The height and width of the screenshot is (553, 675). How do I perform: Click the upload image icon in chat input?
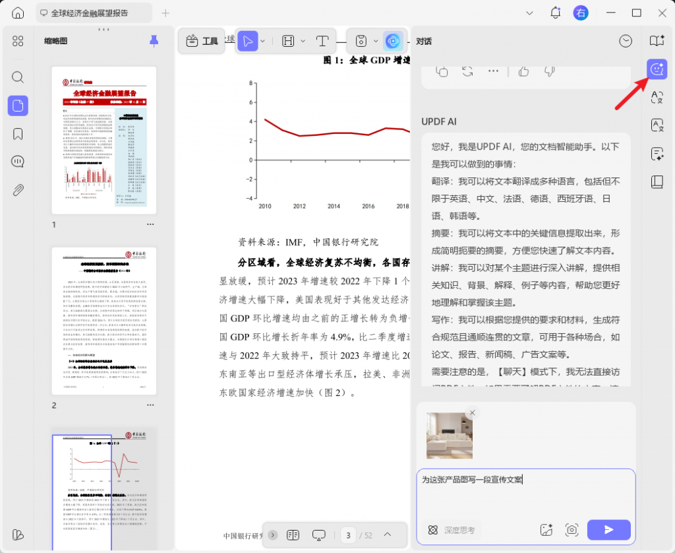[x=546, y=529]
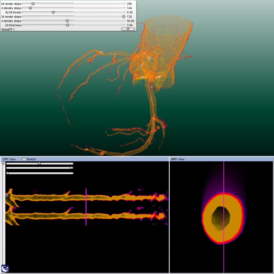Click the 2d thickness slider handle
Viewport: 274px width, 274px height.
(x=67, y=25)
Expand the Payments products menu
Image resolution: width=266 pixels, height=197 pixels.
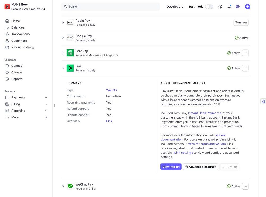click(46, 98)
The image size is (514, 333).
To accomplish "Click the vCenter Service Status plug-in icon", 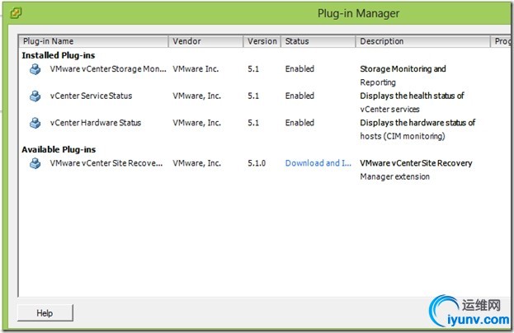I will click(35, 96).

# # # #

**About this task**. Please quote exactly the run of lines that starts the entries and ends at the line containing "The image size is (514, 333).", leaving out every picture.

**Finished task**.
The height and width of the screenshot is (553, 675). How do I perform: Click the upload image icon in chat input?
[x=546, y=529]
Click the 2d thickness slider handle
Viewport: 274px width, 274px height.
(x=67, y=25)
Expand the Payments products menu
Image resolution: width=266 pixels, height=197 pixels.
click(46, 98)
The image size is (514, 333).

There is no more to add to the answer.